The buzz around revenue cycle management (RCM) automation is translating into action, with technology enablers diving deeper into its complexities. This is a result of the challenges faced by healthcare providers around tightening margins, escalating expenses and charity care.
The advanced automation tools are ushering in a new era of streamlined workflows for healthcare providers enabling data-driven decision-making to deliver maximum patient care and satisfaction. However, with the adoption of AI and newer tools, there is an emergence of some common misconceptions about automating healthcare RCM, where its primary role is only in boosting efficiency and better monitoring. Here are three myths surrounding automation in healthcare RCM.
Myth 1: Automation replaces humans in RCM
The integration of AI into RCM has sparked both excitement and apprehension. Fundamentally, AI is not here to replace humans; its purpose is to enhance our productivity and capabilities. This perspective is critical for understanding the true potential of AI in healthcare RCM. One key factor is identifying tasks that AI can automate and those that require human cognitive capabilities.
AI excels at automating repetitive tasks, freeing up valuable human expertise for complex decision-making and areas requiring empathy and critical thinking. The key lies in a collaborative approach, where AI handles the heavy lifting and humans provide strategic oversight. Effective automation in healthcare involves a “happy orchestration” between human and AI tasks, ensuring each task is handled by the best-suited entity. Digital assistants tirelessly manage routine tasks, continually improving their efficiency. Meanwhile, human experts leverage their judgment and experience for complex situations. A hybrid approach, where AI and humans collaborate, can only unlock the true potential, as AI alone cannot address the inherent complexities and needs of healthcare RCM.
Myth 2: Automation requires in-house development
The lack of built-in automation in existing systems requires healthcare providers to invest in custom solutions. The in-house RCM-specific expertise among organisation’s programmers often leads to suboptimal solutions. Programmers without deep RCM knowledge may create solutions that are inefficient or incomplete.
What’s needed is a seamless integration of automation tools like Robotic Process Automation (RPA) directly within EHRs and other platforms which can be enabled by outsourcing RCM. With a multi-disciplinary approach, healthcare providers can integrate outsourced RCM solutions from specialists with deep RCM understanding with automation expertise. Combining industry, technological, and platform expertise enables more comprehensive automation, leading to more effective and efficient outcomes. This not only streamlines the process but also avoids futile attempts at automating overly complex tasks.
Myth 3: All automation improves efficiency
Simply automating tasks doesn’t guarantee efficiency. Automation loses significant value unless it is unattended, or fully automating a process from end-to-end, without requiring human intervention. This end-to-end aspect is particularly difficult to implement in the revenue cycle, which involves huge amounts of unstructured data and reasoning-based tasks.
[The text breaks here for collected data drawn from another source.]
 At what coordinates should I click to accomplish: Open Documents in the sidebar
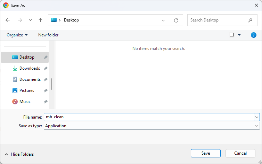coord(30,79)
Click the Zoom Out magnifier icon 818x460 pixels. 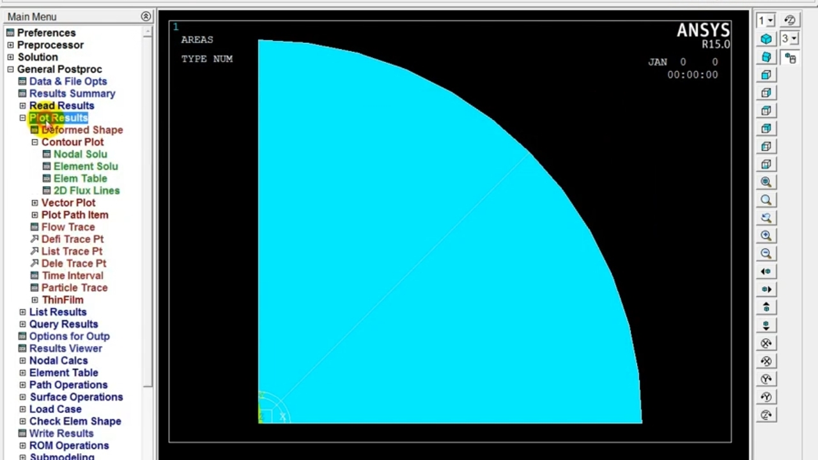pos(766,254)
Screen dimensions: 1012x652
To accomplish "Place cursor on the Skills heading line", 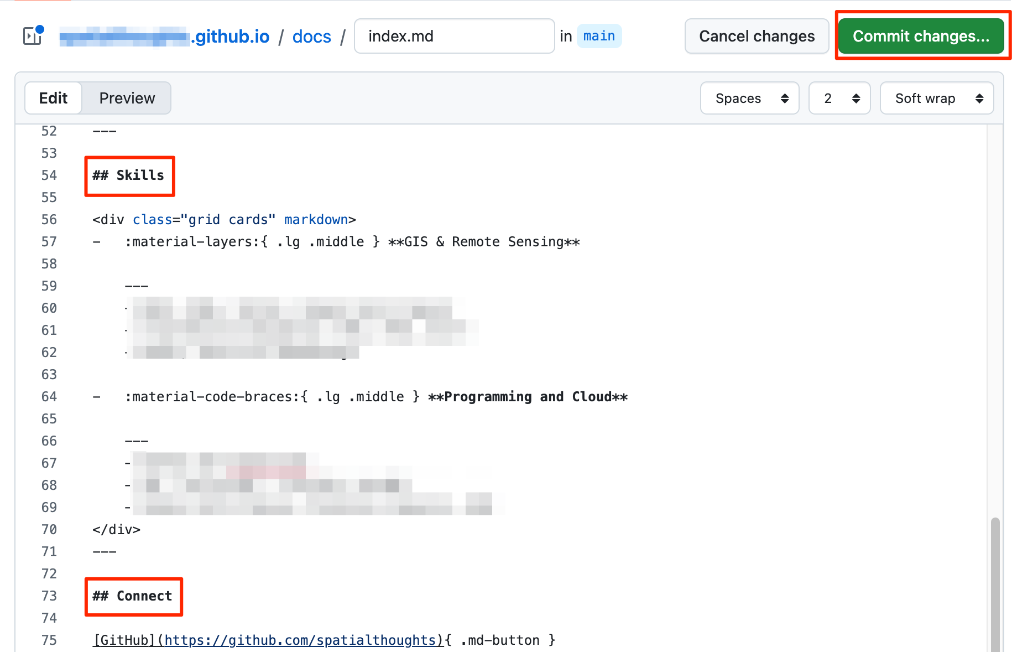I will (129, 175).
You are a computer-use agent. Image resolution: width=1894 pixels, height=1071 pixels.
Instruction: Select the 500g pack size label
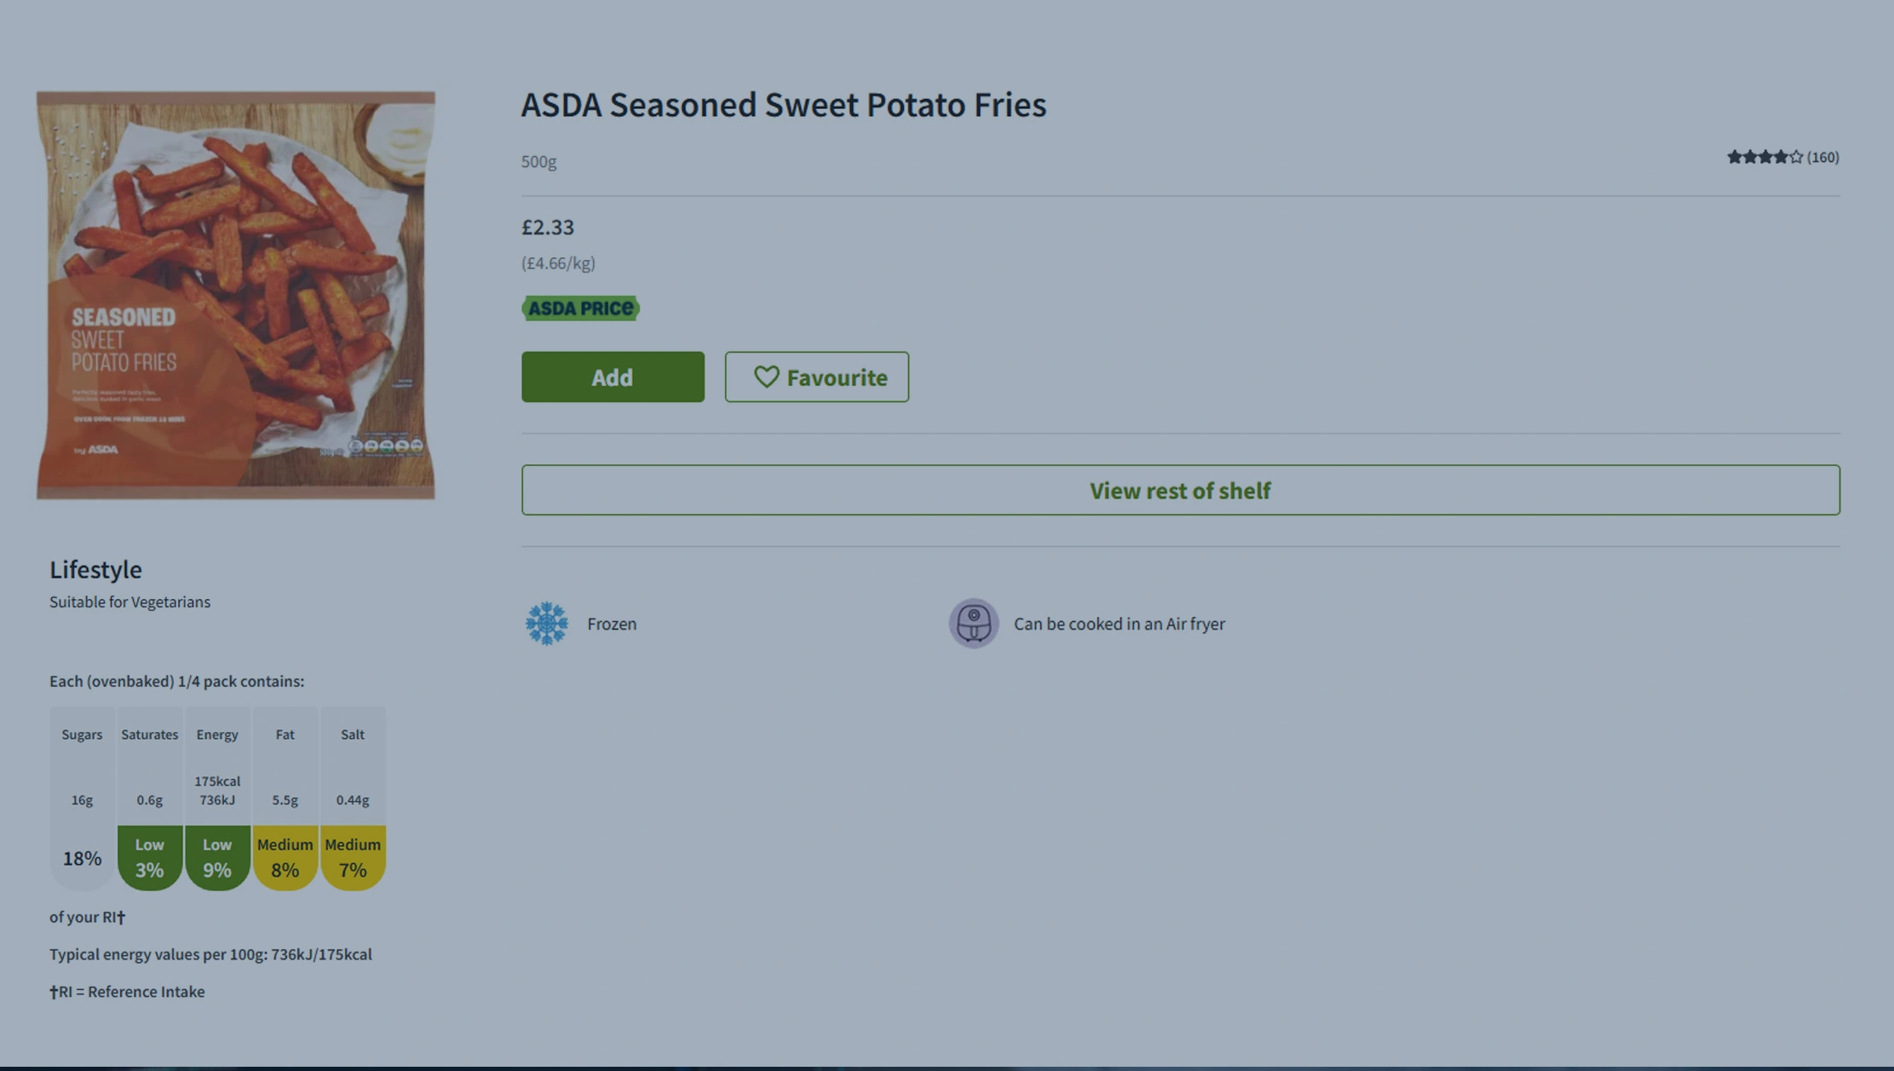coord(538,162)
Easily implemented automations are typically process-oriented and can only automate tasks that follow a clear, linear progression from start to finish. This is why early efforts have fallen flat—many require significant human intervention. These attended automation can be difficult to use and even tend to backfire, causing more burdens in training, clean-up, and execution—especially when wielded by inexperienced teams.
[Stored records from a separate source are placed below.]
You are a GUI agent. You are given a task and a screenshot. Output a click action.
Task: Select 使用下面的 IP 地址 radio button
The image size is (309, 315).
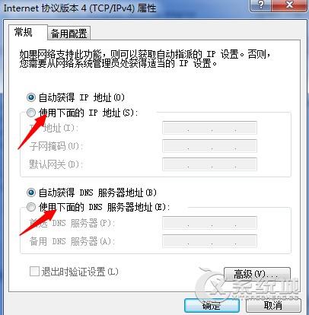tap(31, 113)
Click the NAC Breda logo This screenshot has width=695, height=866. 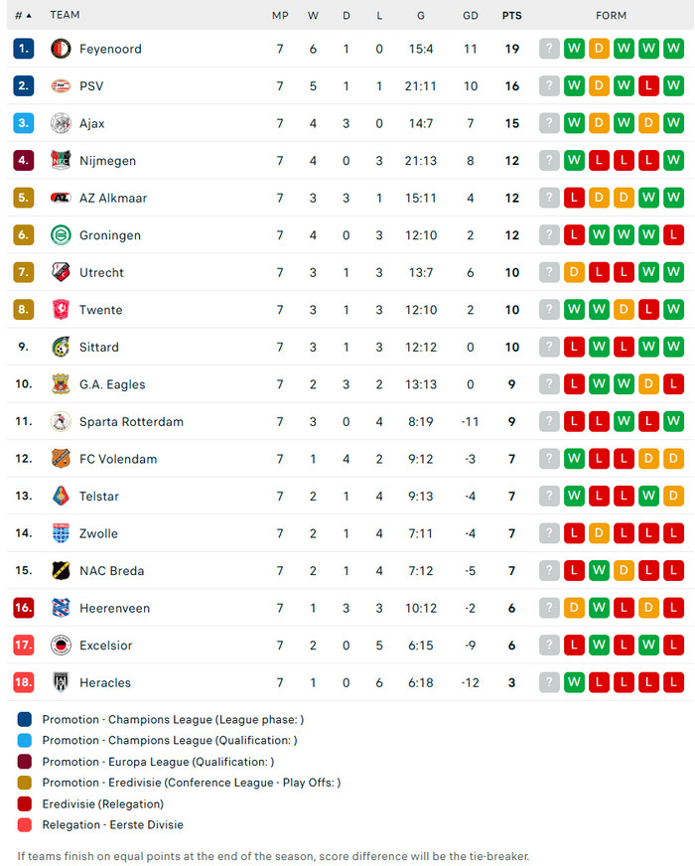[61, 571]
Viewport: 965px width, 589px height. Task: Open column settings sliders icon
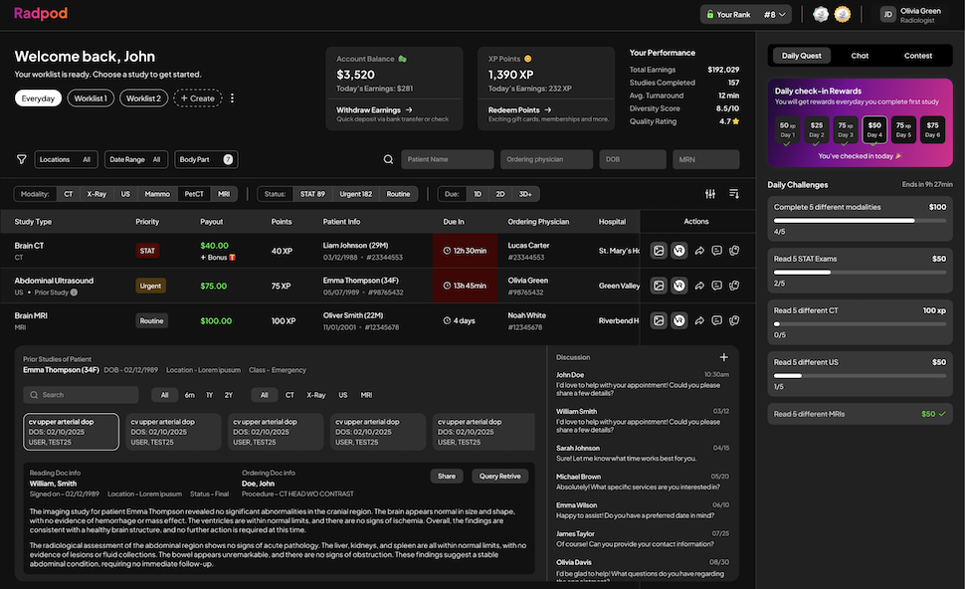[710, 194]
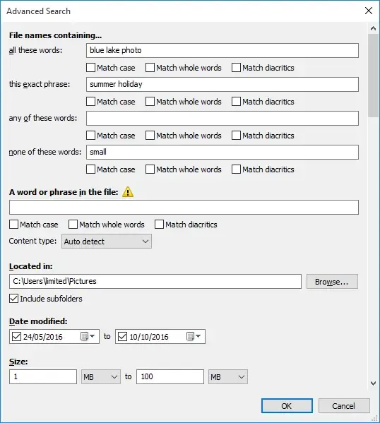Image resolution: width=380 pixels, height=423 pixels.
Task: Click the scrollbar up arrow
Action: (x=373, y=28)
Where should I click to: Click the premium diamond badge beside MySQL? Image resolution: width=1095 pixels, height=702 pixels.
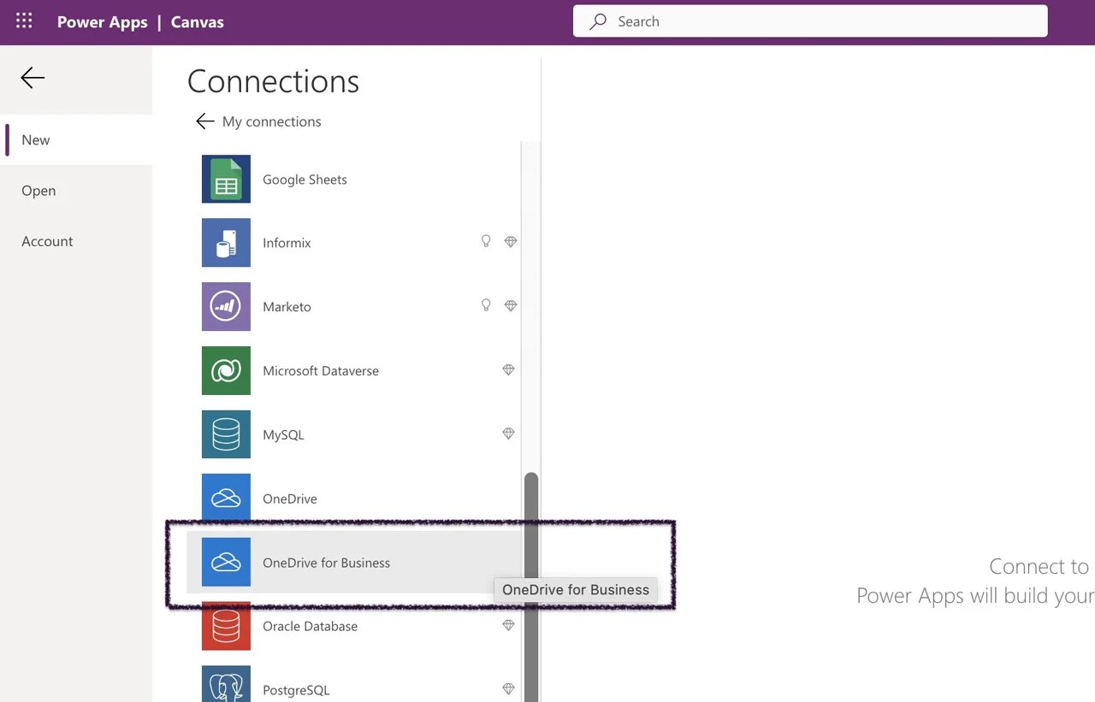(509, 434)
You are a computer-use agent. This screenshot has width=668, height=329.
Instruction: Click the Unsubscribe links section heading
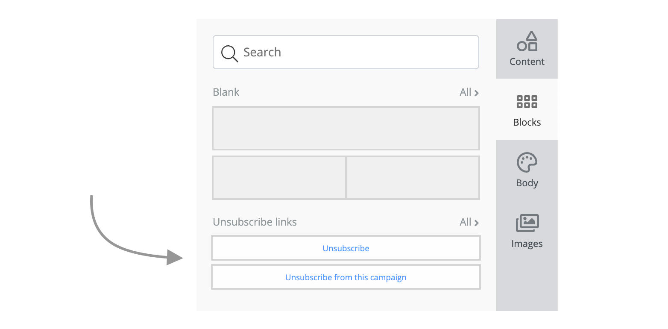point(255,222)
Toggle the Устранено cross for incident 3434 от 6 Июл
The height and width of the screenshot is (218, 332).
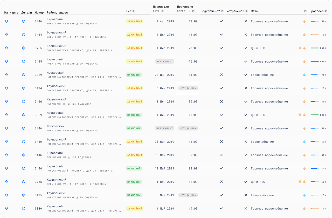click(246, 35)
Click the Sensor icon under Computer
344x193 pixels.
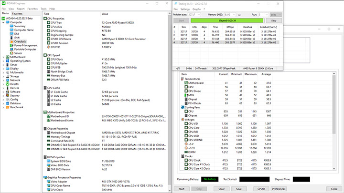point(12,53)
The road ahead – Paradigm shift to cognitive automation
As opposed to simple rule-based automation, cognitive automation can execute tasks that require both reasoning and synthesis of unstructured data. Cognitive automation offers new opportunities to streamline processes that were previously dependent on human intervention. Some practical applications of cognitive automation include:
- Document interpretation: Generative AI can read and understand complex documents, such as procurement policies or clinical guidelines, and identify relevant information or exceptions. When provided with specific documents with medical necessity guidelines, cognitive automation reasons whether guidelines are being met. Consider the process of submitting clinical documents for prior authorisation. Traditionally, a human would review the documents to ensure all necessary details are included. With cognitive automation, an AI system could reason over the clinical data to determine if it meets the required criteria. This system could then use APIs to submit the documents directly, bypassing the need for manual review and speeding up the authorisation process.
- Eligibility verification: By processing explanations of benefits and other insurance verification documents, AI can determine eligibility and benefits, reducing the need for human review. Prior authorisation status is also accomplished, where cognitive automation goes out to payer websites to status the claim or prior authorisation request and bring that information back into the electronic health records (EHR).
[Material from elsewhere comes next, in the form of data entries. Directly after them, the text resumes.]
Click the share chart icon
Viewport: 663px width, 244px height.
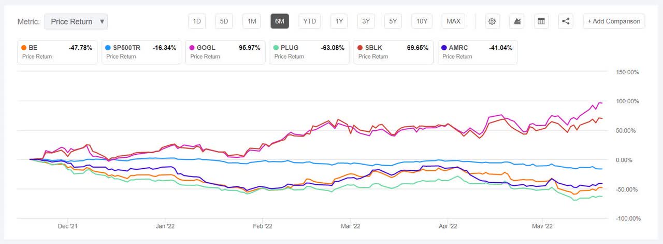click(566, 21)
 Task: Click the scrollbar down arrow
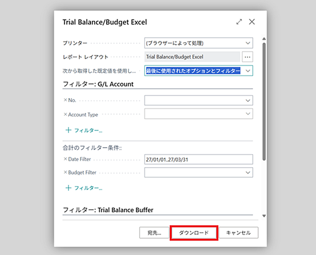click(264, 216)
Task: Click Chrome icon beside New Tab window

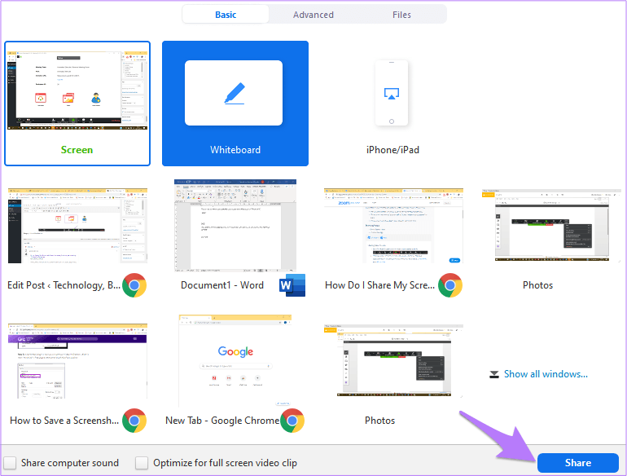Action: click(x=292, y=421)
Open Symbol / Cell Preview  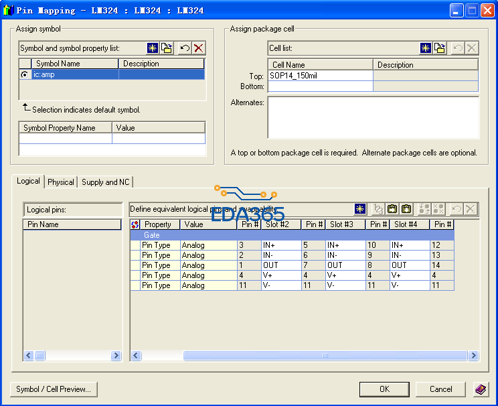54,389
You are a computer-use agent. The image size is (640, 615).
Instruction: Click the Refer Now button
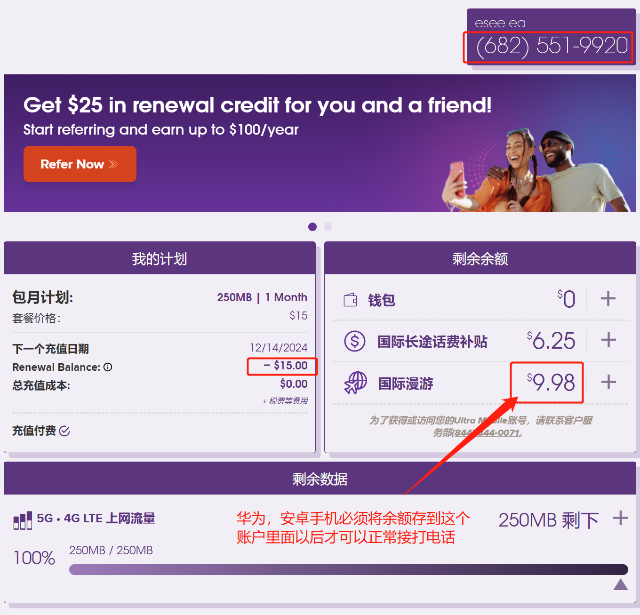(x=80, y=164)
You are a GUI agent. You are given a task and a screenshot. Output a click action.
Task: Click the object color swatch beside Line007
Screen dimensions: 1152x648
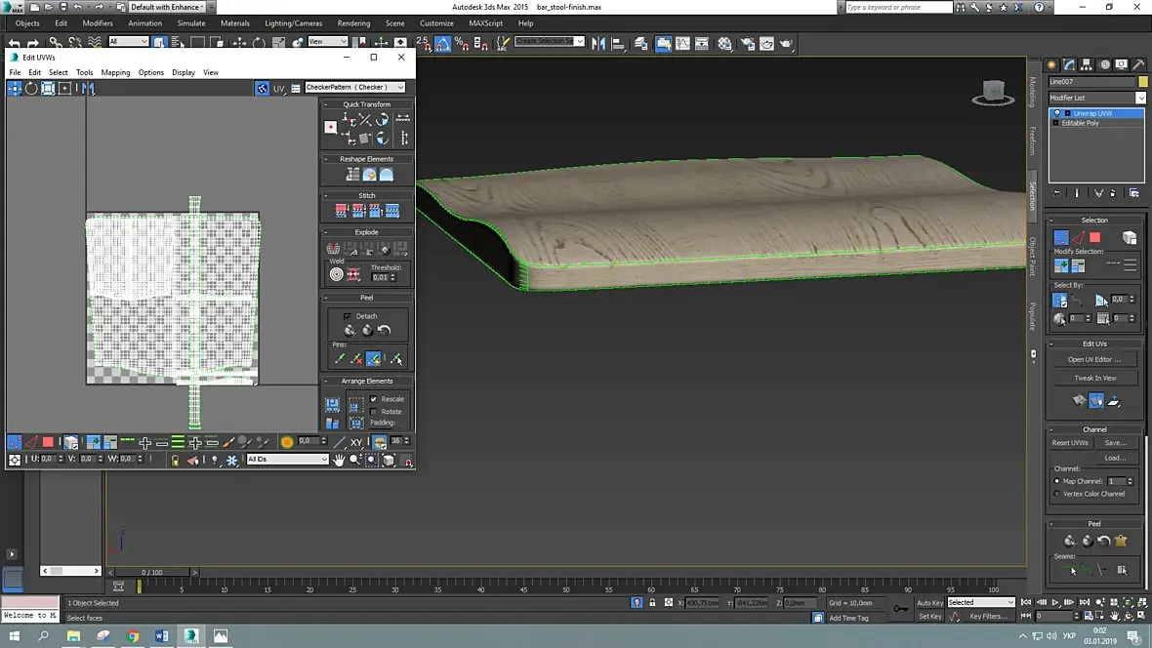click(1143, 82)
- Denial management: AI can analyse denial reasons and their root causes, generate appeal letters, and predict the likelihood of claim approvals. These insights inform conversations with payers and directly impact time to payment.
In conclusion, while we do not see it ever fully replacing humans, the integration of cognitive automation in healthcare RCM will enhance productivity, reduce manual workloads, and improve accuracy. Automation can drive significant improvements in operational efficiency and revenue recovery.